Hasanuddin mengatakan, berdasarkan skema pelatihan selama 45 hari yang terdiri atas 30 hari latihan militer dan 15 hari pembelajaran substansi koperasi, porsi terbesar anggaran justru terserap untuk kegiatan kemiliteran yang tidak berkaitan langsung dengan tugas pengelolaan koperasi.

Maka dari itu, TB Hasanuddin menegaskan bahwa, akan jauh lebih efisien apabila komponen latihan militer dihapus, dan difokuskan sepenuhnya pada peningkatan kompetensi manajerial.

“Berdasarkan kriteria pelatihan untuk tujuh hari itu menghabiskan Rp 5 juta per peserta, maka total kebutuhan anggaran selama 45 hari mencapai sekitar Rp 45 juta per orang. Dari jumlah tersebut, sekitar Rp 30 juta digunakan untuk pelaksanaan latihan militer, sedangkan Rp 15 juta untuk pembelajaran substansi koperasi,” ujar Hasanuddin.

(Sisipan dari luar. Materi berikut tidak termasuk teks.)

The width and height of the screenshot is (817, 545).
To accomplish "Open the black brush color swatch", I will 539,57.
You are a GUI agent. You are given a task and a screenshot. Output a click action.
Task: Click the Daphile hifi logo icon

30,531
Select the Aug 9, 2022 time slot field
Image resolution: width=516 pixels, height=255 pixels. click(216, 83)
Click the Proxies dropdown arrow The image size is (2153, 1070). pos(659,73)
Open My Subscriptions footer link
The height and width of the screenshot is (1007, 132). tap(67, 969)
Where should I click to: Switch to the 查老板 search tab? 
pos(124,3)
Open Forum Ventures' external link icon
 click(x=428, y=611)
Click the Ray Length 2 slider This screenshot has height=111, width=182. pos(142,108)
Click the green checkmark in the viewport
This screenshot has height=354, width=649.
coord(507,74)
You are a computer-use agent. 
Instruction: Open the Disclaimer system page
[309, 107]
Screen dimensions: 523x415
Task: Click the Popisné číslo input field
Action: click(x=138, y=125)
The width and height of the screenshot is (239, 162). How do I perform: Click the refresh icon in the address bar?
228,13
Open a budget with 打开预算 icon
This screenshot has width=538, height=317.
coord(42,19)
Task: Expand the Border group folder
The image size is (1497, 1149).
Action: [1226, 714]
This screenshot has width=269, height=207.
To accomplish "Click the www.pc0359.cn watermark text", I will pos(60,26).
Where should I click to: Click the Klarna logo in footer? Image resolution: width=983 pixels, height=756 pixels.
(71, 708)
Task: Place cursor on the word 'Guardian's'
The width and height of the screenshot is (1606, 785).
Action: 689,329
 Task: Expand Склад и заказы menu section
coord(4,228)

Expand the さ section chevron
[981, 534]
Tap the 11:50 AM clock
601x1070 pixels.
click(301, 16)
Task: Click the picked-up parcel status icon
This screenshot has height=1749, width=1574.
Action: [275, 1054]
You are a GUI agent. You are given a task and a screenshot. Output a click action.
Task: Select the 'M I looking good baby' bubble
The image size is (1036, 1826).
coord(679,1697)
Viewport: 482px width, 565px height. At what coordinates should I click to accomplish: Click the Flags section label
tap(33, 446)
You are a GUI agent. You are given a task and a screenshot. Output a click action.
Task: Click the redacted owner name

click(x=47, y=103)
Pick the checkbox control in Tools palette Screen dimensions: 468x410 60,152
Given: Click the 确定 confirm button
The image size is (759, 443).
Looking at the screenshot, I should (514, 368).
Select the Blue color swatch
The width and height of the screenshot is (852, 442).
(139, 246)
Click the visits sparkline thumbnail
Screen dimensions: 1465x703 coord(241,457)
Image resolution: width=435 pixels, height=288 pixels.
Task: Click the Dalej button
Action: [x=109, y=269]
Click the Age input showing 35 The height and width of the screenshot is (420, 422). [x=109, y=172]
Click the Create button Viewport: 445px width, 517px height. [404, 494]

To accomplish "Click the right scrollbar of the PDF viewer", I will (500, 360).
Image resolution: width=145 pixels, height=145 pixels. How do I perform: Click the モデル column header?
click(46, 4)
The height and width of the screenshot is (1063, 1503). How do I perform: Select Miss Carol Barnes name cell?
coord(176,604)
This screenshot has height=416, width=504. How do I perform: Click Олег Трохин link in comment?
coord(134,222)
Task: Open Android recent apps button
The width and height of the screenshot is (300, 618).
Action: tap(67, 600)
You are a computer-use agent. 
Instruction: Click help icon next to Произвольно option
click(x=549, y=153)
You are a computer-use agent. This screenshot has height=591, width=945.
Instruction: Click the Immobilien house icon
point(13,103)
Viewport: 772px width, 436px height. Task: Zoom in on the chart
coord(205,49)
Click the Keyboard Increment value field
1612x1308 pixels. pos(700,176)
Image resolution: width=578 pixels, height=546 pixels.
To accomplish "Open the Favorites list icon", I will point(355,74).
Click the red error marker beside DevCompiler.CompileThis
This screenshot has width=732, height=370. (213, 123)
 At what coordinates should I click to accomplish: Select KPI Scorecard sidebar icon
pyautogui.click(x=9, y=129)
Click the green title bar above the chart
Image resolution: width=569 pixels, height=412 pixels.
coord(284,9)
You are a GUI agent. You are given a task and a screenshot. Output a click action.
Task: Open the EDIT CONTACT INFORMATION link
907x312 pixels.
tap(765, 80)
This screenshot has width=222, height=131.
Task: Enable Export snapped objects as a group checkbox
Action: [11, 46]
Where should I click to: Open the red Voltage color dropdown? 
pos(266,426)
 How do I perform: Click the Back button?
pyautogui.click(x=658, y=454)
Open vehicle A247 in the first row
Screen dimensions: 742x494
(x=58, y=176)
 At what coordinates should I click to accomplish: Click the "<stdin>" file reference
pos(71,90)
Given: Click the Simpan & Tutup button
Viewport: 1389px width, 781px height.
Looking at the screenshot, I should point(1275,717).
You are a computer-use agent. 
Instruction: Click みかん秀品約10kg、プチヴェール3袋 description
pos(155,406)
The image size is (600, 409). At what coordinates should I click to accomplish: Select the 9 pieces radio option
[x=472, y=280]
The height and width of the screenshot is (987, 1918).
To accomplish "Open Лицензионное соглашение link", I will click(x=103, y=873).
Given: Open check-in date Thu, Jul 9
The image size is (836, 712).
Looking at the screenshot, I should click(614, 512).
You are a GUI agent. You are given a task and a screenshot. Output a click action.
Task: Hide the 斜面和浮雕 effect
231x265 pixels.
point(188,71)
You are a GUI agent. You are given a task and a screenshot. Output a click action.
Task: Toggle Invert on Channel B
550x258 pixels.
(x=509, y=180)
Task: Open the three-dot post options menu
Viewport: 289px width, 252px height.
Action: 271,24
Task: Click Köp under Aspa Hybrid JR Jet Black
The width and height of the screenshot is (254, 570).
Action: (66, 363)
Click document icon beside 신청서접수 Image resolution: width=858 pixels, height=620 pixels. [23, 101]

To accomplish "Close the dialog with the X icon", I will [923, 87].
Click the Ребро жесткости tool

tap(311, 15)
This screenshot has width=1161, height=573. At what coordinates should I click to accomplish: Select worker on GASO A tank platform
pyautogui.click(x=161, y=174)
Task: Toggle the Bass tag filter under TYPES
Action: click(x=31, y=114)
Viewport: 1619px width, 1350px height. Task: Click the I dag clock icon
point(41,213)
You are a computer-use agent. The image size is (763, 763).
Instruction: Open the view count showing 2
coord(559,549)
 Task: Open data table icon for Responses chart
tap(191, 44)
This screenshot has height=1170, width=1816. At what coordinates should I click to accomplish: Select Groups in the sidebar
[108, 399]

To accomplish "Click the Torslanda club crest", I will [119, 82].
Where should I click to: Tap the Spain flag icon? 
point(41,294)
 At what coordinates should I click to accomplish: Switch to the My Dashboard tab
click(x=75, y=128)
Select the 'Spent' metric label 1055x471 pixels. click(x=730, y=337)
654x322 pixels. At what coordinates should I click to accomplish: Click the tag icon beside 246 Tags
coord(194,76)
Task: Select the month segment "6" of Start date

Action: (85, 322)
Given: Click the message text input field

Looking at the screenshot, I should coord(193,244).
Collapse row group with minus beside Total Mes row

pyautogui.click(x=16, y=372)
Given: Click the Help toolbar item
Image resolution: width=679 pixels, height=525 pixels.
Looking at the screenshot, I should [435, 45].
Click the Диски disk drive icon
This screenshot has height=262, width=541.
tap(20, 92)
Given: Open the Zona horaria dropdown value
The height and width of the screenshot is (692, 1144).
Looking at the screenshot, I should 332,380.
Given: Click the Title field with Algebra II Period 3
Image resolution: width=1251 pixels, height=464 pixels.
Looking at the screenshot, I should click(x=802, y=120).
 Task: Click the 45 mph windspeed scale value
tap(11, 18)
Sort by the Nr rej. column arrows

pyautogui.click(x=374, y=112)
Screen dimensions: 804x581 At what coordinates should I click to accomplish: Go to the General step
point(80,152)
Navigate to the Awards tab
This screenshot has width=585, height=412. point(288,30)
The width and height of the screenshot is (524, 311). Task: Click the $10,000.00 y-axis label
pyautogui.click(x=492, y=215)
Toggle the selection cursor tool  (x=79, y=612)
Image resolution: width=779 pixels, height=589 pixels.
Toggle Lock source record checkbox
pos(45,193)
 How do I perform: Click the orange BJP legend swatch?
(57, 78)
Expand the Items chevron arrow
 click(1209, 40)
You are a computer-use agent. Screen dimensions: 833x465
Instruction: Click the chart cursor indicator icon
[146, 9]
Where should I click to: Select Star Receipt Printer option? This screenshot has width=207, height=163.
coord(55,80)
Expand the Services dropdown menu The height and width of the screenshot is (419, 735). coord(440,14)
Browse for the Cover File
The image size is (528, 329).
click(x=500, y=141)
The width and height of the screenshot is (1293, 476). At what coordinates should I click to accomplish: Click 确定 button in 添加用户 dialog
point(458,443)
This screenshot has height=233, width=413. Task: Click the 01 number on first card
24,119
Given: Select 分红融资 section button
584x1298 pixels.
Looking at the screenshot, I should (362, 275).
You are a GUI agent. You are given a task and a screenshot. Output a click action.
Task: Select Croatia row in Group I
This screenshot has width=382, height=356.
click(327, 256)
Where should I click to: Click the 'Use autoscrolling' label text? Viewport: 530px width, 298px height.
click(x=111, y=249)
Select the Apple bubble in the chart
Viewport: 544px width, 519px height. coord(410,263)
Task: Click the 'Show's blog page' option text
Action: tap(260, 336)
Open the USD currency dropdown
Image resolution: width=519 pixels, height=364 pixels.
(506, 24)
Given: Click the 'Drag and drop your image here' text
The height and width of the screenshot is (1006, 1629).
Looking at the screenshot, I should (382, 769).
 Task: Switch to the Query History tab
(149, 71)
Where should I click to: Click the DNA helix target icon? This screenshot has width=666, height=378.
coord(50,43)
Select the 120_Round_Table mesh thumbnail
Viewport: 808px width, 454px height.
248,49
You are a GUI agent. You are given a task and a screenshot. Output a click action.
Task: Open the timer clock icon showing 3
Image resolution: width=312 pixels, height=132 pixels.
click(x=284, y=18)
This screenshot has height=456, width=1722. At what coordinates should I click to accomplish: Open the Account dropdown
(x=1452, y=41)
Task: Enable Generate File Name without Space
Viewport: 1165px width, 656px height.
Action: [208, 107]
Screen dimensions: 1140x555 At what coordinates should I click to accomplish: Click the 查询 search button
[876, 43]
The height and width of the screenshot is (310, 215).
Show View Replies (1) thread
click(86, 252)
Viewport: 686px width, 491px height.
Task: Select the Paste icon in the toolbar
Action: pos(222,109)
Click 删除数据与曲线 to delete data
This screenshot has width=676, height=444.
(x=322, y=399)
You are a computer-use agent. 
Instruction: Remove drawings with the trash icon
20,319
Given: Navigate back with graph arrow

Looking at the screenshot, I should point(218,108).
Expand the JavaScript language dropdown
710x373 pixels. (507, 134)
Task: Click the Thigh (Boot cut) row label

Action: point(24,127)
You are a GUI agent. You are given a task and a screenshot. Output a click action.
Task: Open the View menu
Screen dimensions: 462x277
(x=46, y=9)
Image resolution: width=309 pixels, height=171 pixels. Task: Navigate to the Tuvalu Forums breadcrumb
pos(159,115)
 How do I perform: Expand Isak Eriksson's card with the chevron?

“Artinya, apabila latihan militer dihilangkan, negara dapat menghemat sekitar Rp 30 juta atau sekitar dua pertiga dari total biaya pelatihan setiap peserta,” sambungnya.

Hasanuddin menjelaskan, apabila skema tersebut diterapkan kepada seluruh peserta secara nasional yang mencapai 35.476 peserta, potensi penghematan anggaran dapat mencapai triliuan rupiah.

Pelatihan seharusnya berorientasi ke kompetensi manajerial kopdes

Hasanuddin turut menekankan bahwa tugas utama manajer Kopdes adalah mengelola organisasi dan mengembangkan usaha, sehingga materi pelatihan seharusnya berorientasi pada kompetensi profesional, bukan latihan fisik atau kemiliteran.

“Kita membutuhkan manajer koperasi yang memiliki kemampuan mengelola bisnis, memahami tata kelola keuangan, pemasaran, dan pemberdayaan masyarakat. Karena itu, pelatihan harus benar-benar relevan dengan kebutuhan pekerjaan mereka,” tuturnya.

Adapun Kementerian Koperasi diusulkannya menjadi pihak yang membiayai pelatihan manajerial bagi calon pengelola Kopdes Merah Putih.

Sementara itu, pelatihan manajerial bagi peserta Kampung Nelayan Merah Putih didukung oleh Kementerian Kelautan dan Perikanan.

Hasanuddin berharap pemerintah melakukan evaluasi menyeluruh terhadap desain pelatihan agar lebih efektif, efisien, tepat sasaran, serta mampu menghasilkan pengelola koperasi yang profesional tanpa membebani anggaran negara secara berlebihan.